At the height of World War II, the federal government enlisted 50,000 people for a hush-hush project to build the atomic bomb, making a remote stretch of land in south-central Washington the state's fourth-largest city. In just 13 months, they built the B Reactor, a first-of-its-kind facility that produced plutonium for the bomb that was dropped on Nagasaki, Japan, effectively ending the war.
Hanford went on to produce plutonium for the nation's nuclear weapons arsenal for decades, employing thousands of people and establishing the area as a science and technology center.
But the effects of those efforts remain: Nine nuclear reactors to be shut down and decontaminated, miles of groundwater tainted with radioactive elements, hundreds of burial pits filled with unknown debris.
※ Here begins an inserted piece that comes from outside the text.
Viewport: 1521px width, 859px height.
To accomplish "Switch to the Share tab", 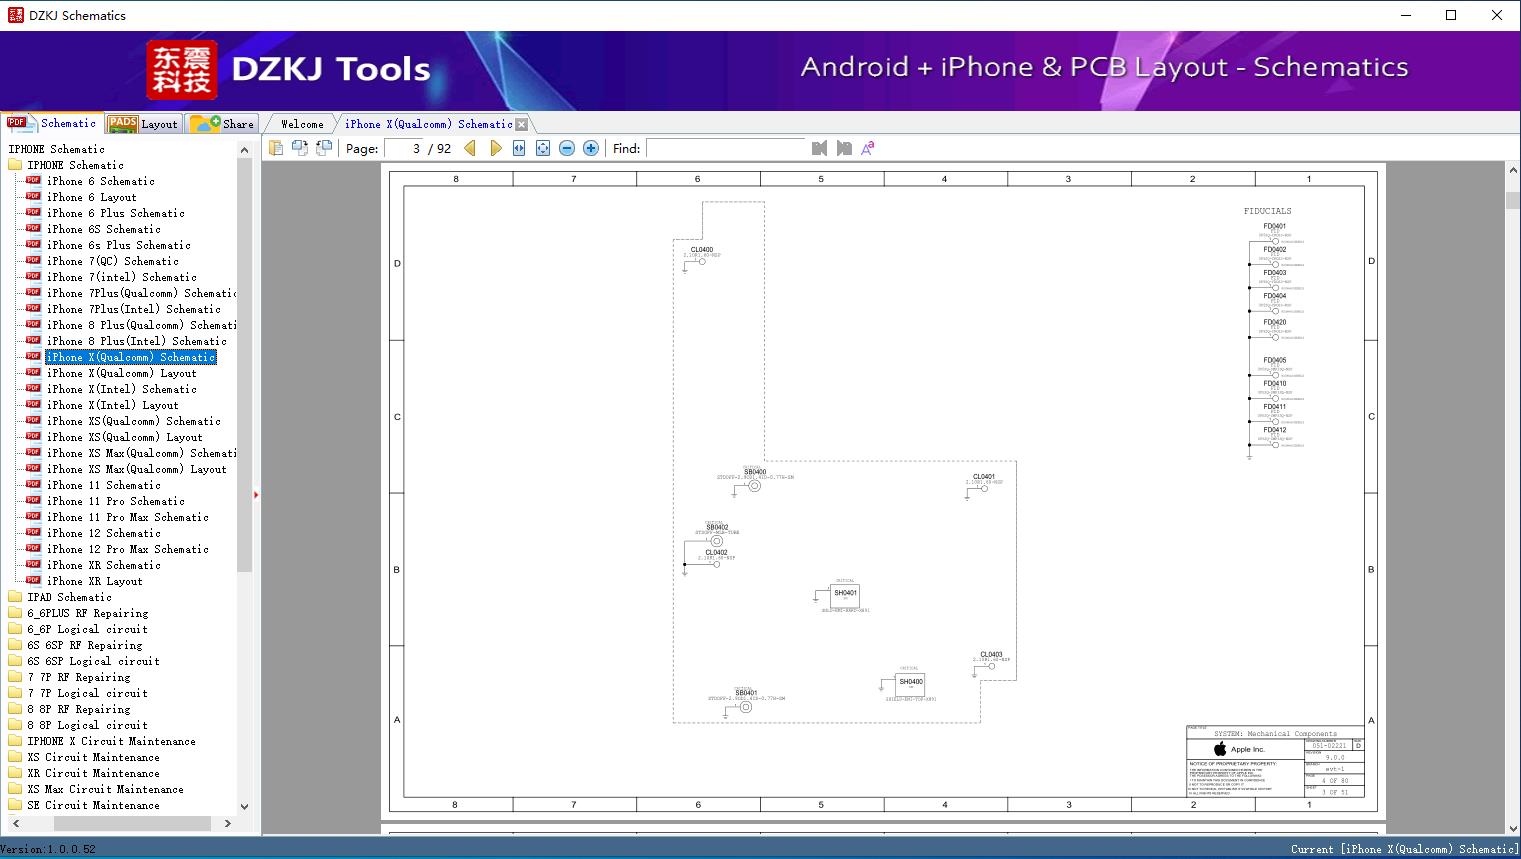I will pos(223,124).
Central to the cleanup is removing millions of gallons of highly toxic, radioactive stew -- enough to fill dozens of Olympic-size swimming pools -- from aging, underground tanks. Some of those tanks have leaked, threatening the groundwater and the neighboring Columbia River.
U.S. Rep. Doc Hastings, a Republican whose district includes Hanford, credited Gregoire for her efforts to negotiate the 1989 Tri-Party Agreement.
"I've always been one who believes, while this is a federal project, there should be just as many management decisions made at the local level," he said. "The TPA helps that, because it gets the state involved in those agreements. She obviously deserves credit."
Gregoire has garnered criticism at times, from environmental groups critical of the state for not demanding more of the federal government and from some local officials who wanted to include nuclear technologies in Hanford's future economic plans.
Carl Adrian, executive director of an economic development group there, noted that Gregoire failed to try to entice a nuclear fuel processing company to the region.
But he said she worked in lock-step with Washington's congressional delegation to ensure cleanup continued at Hanford.
"Clearly, she is an expert," he said, "and it was an advantage having her in the positions she's had as attorney general and governor."
A quarter of a century later, Gregoire said she never would have envisioned so much of her life in public service would be devoted to cleaning up one of the most polluted sites on Earth. She also said she remains confident the site will be fully remediated, despite technical problems that have slowed cleanup and driven up the price tag.
But she acknowledged she was naive to think the 1989 agreement would resolve problems there, because so much was unknown about Hanford then.
"We knew we didn't know everything, but little did we understand that records were not kept," she said. "We did not really appreciate or understand when we negotiated that agreement the complexity we were going to face."